Saad also cites the 1994 Arab Charter of Human Rights as a sign of Islamic respect for privacy. Its Article 21 mirrors the UN declaration: "No one shall be subjected to arbitrary or unlawful interference with regard to his privacy, family, home or correspondence, nor to unlawful attacks on his honour or his reputation."
For its part, the Catholic Church -- whose St. Thomas Aquinas is seen by many as a founder of Western jurisprudence -- proposes many aspects of privacy in common with Judaism and Islam. Its articulation of those concepts, however, may be more familiar to the Western ear. The Catechism of the Catholic Church echoes the modern need-to-know principle ("No one is bound to reveal the truth to someone who does not have a right to know it" (#2489), the restricted-sharing principle ("Private information prejudicial to another is not to be divulged without a grave and proportionate reason" (#2491), and the minimum-use principle ("Everyone should observe an appropriate reserve concerning persons' private lives.

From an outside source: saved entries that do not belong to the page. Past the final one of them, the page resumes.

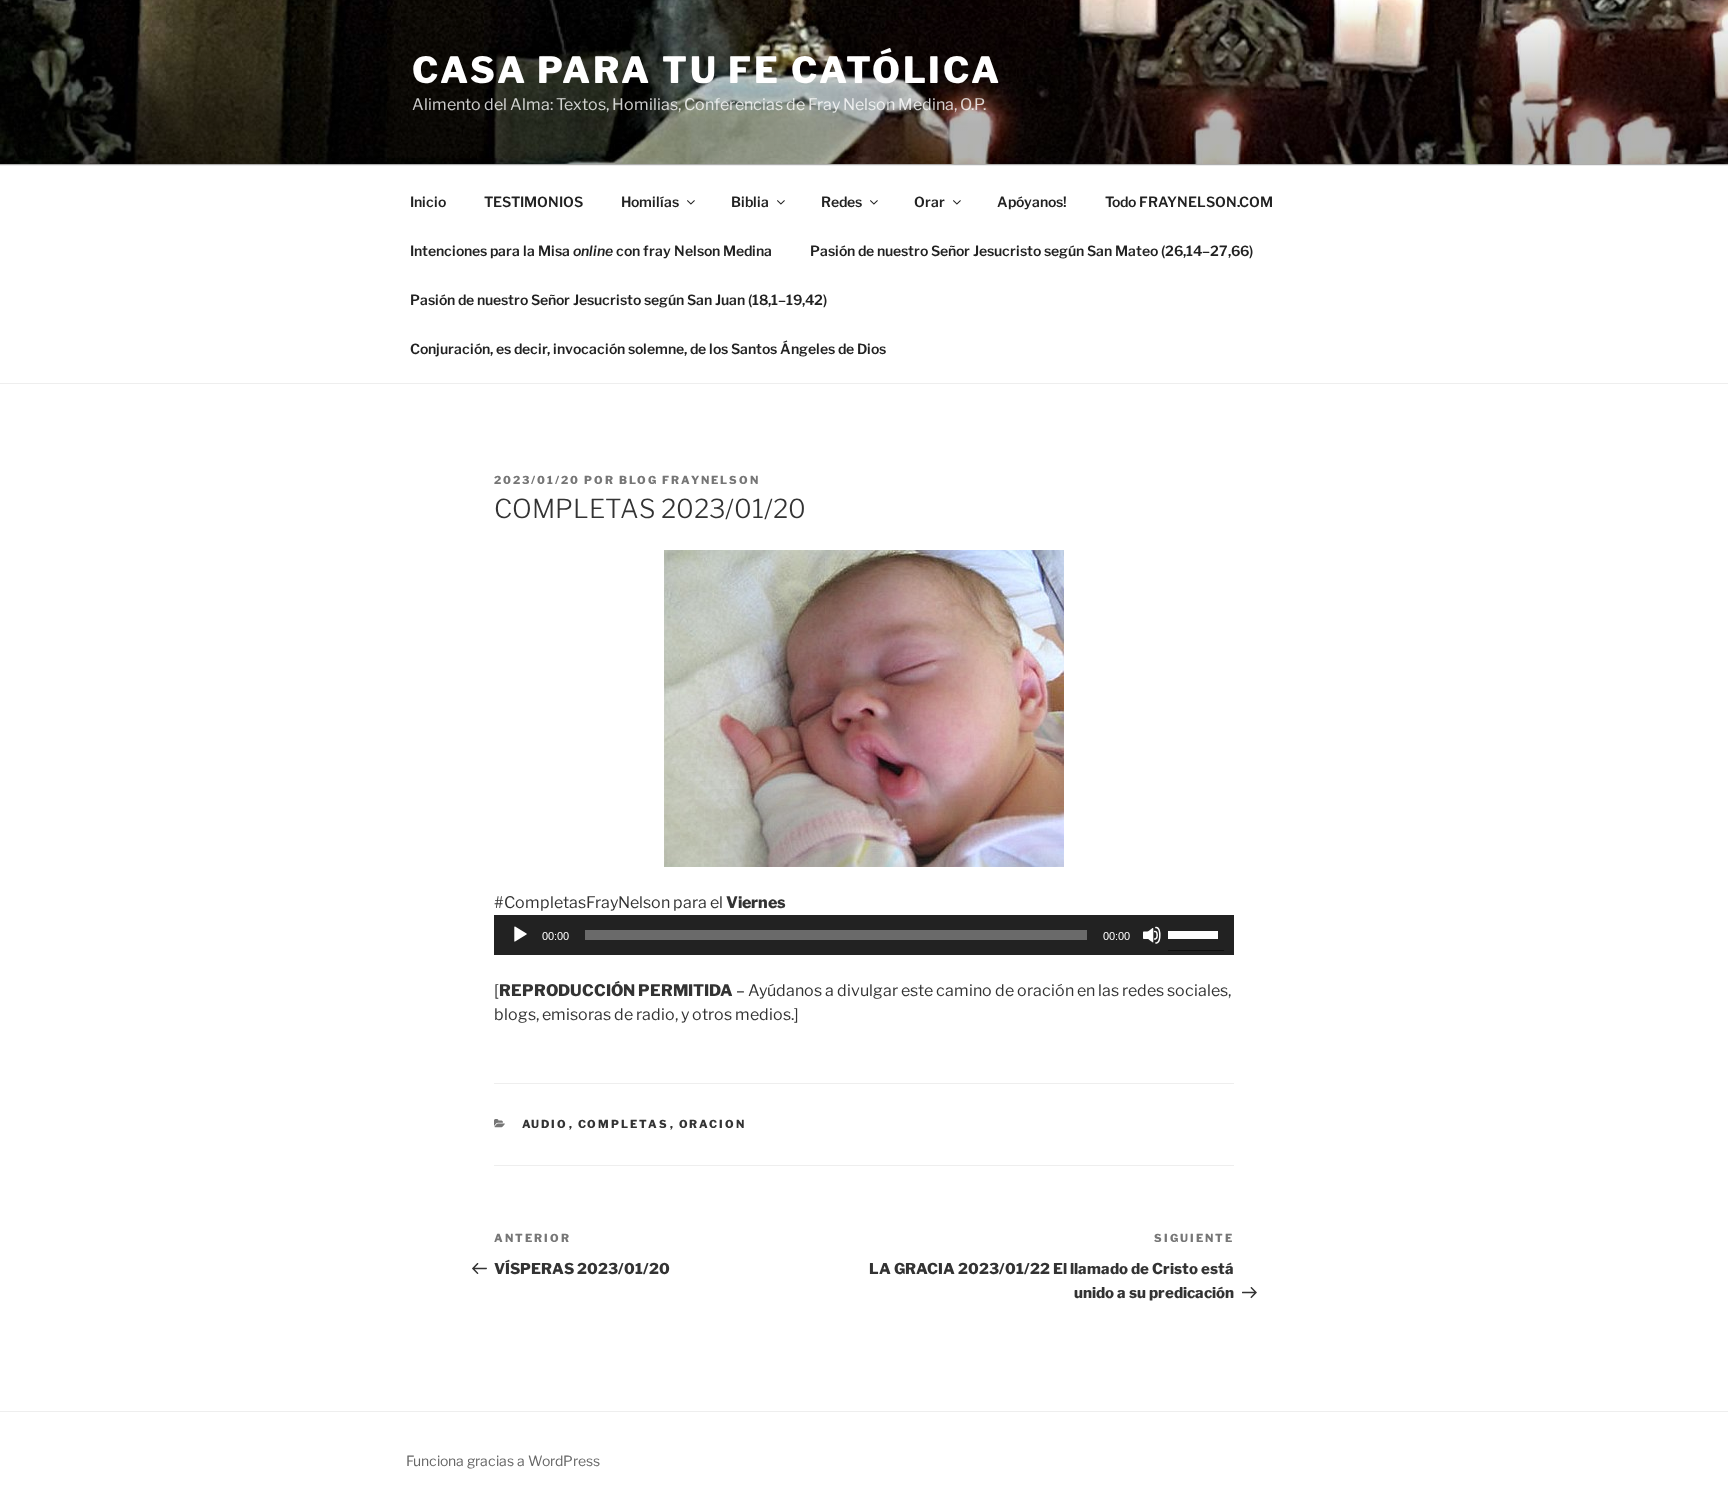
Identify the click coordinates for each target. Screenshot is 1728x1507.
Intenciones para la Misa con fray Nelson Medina (591, 250)
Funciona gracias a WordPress (503, 1460)
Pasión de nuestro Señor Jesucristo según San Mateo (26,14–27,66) (1031, 250)
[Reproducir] (520, 935)
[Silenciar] (1152, 935)
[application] (864, 935)
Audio (545, 1124)
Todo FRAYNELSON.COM (1189, 201)
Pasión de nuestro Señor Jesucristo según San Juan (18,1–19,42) (618, 299)
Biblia (750, 201)
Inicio (428, 201)
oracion (713, 1124)
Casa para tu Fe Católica (707, 70)
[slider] (1196, 933)
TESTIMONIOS (533, 201)
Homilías (650, 201)
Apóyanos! (1032, 201)
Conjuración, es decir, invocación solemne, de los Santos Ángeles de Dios (648, 348)
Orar (929, 201)
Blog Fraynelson (689, 480)
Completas (624, 1124)
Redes (841, 201)
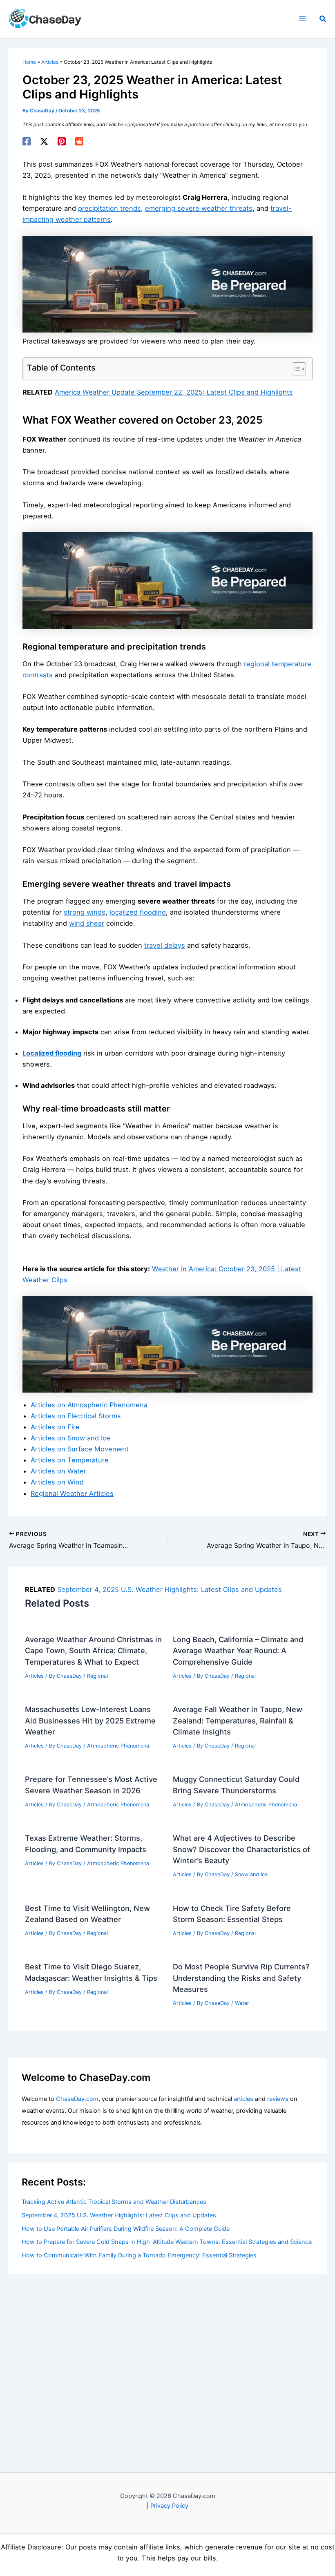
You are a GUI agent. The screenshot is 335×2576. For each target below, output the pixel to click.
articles (243, 2099)
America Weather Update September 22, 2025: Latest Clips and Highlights (174, 392)
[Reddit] (79, 141)
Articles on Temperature (70, 1460)
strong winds (84, 912)
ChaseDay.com (77, 2099)
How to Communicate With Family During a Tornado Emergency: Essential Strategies (139, 2255)
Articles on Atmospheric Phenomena (89, 1405)
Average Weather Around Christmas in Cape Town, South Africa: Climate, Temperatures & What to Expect (93, 1650)
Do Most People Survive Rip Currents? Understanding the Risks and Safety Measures (241, 1977)
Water (242, 2003)
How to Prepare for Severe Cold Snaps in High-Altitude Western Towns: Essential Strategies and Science (167, 2242)
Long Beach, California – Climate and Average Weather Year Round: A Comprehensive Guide (238, 1650)
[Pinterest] (62, 141)
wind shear (86, 923)
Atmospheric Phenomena (118, 1746)
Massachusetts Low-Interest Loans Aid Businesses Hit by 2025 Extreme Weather (90, 1720)
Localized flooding (51, 1053)
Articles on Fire (55, 1427)
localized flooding (137, 912)
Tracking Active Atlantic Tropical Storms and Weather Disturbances (114, 2201)
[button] (323, 19)
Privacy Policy (169, 2505)
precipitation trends (109, 208)
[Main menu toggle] (302, 19)
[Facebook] (26, 141)
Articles (34, 1676)
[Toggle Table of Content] (295, 369)
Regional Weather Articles (72, 1493)
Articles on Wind (57, 1482)
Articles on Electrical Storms (76, 1416)
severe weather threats (214, 208)
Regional (97, 1676)
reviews (277, 2099)
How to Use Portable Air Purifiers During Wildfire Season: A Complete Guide (126, 2228)
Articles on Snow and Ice (70, 1438)
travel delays (164, 945)
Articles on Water (58, 1471)
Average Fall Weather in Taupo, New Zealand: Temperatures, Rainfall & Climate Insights (237, 1720)
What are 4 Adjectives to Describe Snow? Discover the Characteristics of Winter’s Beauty (241, 1849)
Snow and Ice (251, 1874)
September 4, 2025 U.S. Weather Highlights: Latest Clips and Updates (169, 1589)
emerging (161, 208)
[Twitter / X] (44, 141)
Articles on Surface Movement (80, 1449)
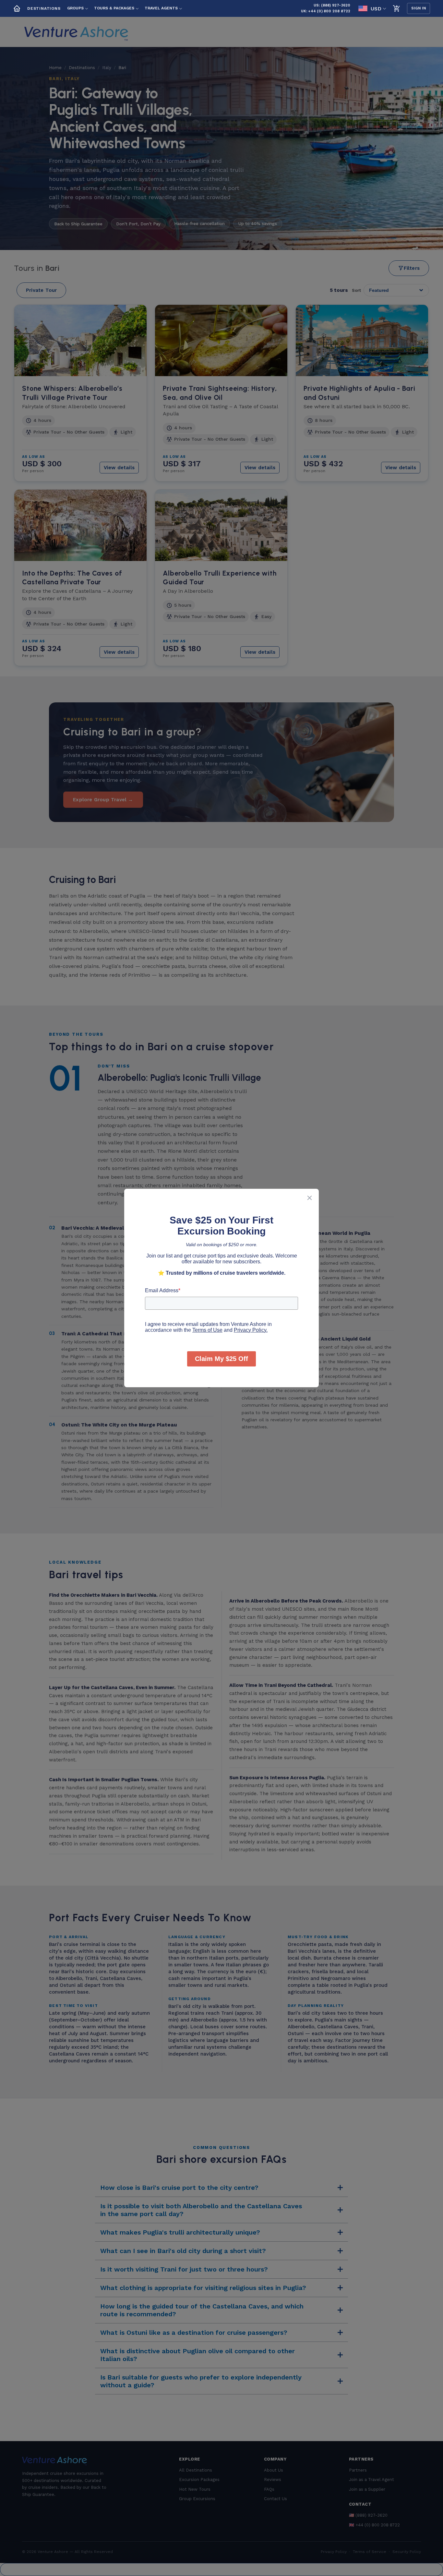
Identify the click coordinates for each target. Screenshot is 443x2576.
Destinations (44, 8)
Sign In (418, 8)
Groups (75, 8)
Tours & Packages (114, 8)
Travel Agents (161, 8)
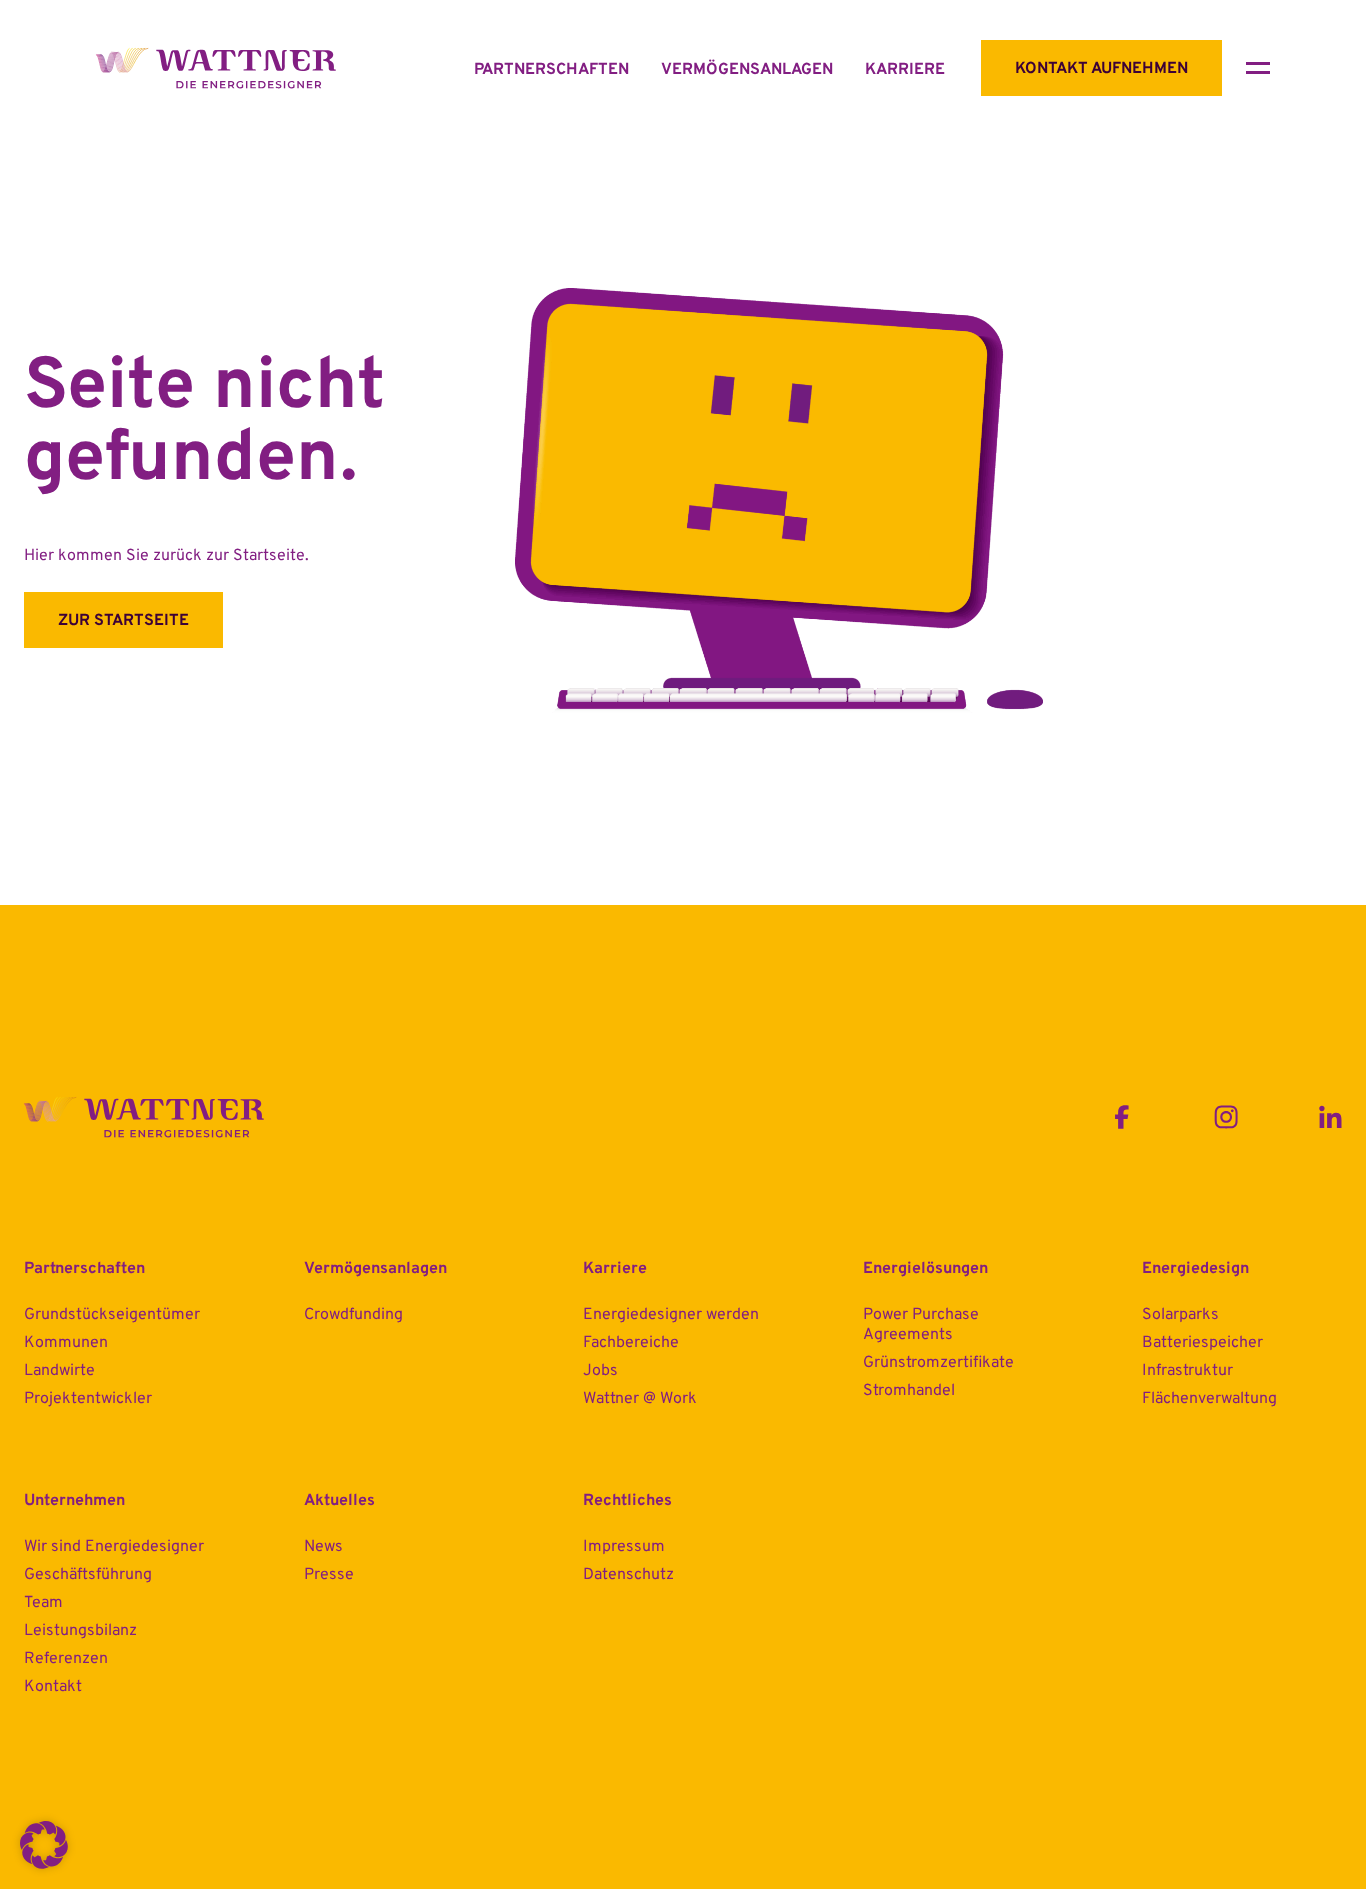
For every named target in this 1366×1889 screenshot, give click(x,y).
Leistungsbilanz (80, 1631)
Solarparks (1180, 1315)
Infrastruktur (1187, 1371)
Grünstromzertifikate (938, 1363)
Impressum (624, 1547)
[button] (44, 1845)
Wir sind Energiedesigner (114, 1547)
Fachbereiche (631, 1343)
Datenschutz (628, 1575)
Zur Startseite (123, 621)
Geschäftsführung (88, 1575)
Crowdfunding (353, 1315)
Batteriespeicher (1202, 1343)
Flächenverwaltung (1209, 1399)
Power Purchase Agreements (921, 1325)
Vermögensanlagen (747, 70)
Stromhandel (909, 1391)
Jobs (600, 1371)
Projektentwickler (88, 1399)
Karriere (905, 70)
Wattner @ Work (640, 1399)
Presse (329, 1575)
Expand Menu (1258, 68)
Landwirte (59, 1371)
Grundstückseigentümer (112, 1315)
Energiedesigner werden (671, 1315)
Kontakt (53, 1687)
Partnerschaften (551, 70)
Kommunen (66, 1343)
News (323, 1547)
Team (43, 1603)
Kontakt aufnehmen (1101, 69)
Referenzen (66, 1659)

Those in charge of communications should maintain a fair balance between the requirements of the common good and respect for individual rights." (#2492).
If a person sins, in the church's view, he damages his relationship with God as well as the rest of society, even if his thought or action caused no tangible harm to others.
And all three monotheistic faiths link privacy to personal modesty, as manifested most visibly in the burqa, nun's habit and traditional Jewish woman's garb.
Solutions for multinationals?
Companies pursuing BCRs and needing employees around the world to connect with and adhere to their new privacy policy can't wait for world peace and understanding. So how can they navigate through the multicultural labyrinth of privacy?
One obvious way is to translate privacy-training materials from English into local languages. Another is to try other words besides "privacy." We have a hard enough time in English-speaking countries deciding what privacy means, so why impose our problem on others? Similar concepts that may carry the water include modesty, solitude, anonymity and personal safety, in addition to the EU's preferred "data protection" construct.